> [Description of the task] Beginning with the line that holds "Instruction: Click Neuen", copy every remaining line of the listing below exactly, and leave the pictures out.
··· Data for analysis ···
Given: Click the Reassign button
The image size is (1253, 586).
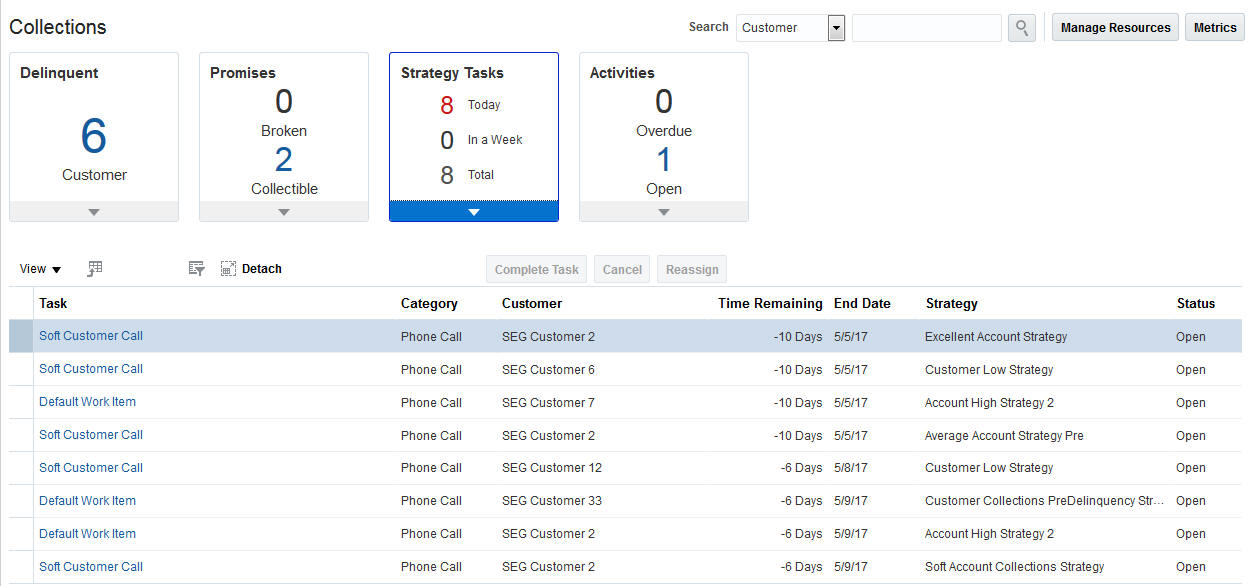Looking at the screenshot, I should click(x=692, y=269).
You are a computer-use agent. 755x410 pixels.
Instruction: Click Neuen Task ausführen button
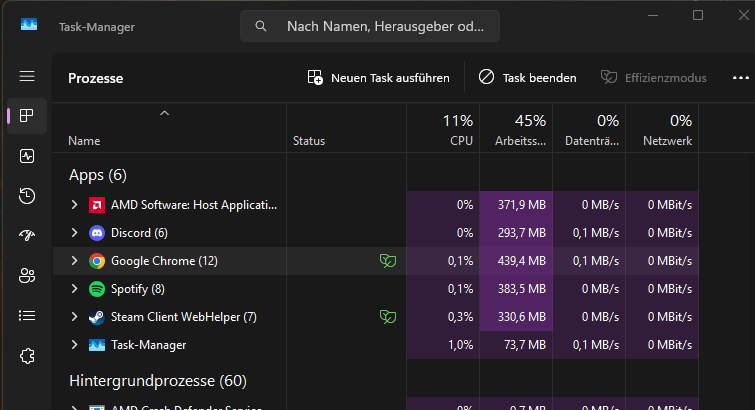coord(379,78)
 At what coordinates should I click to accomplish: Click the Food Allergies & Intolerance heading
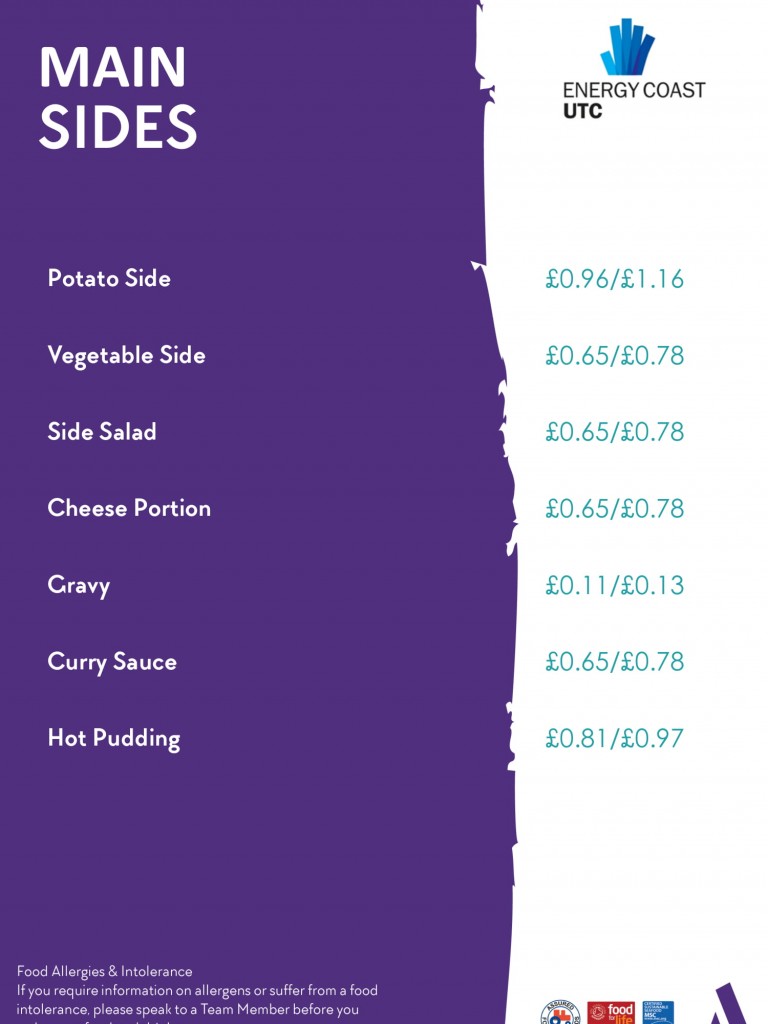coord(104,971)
···
> [Task output]
Instruction: Click Neuen Task ausführen button
coord(379,78)
 At what coordinates should I click to accomplish: Click the Food Allergies & Intolerance heading
coord(104,971)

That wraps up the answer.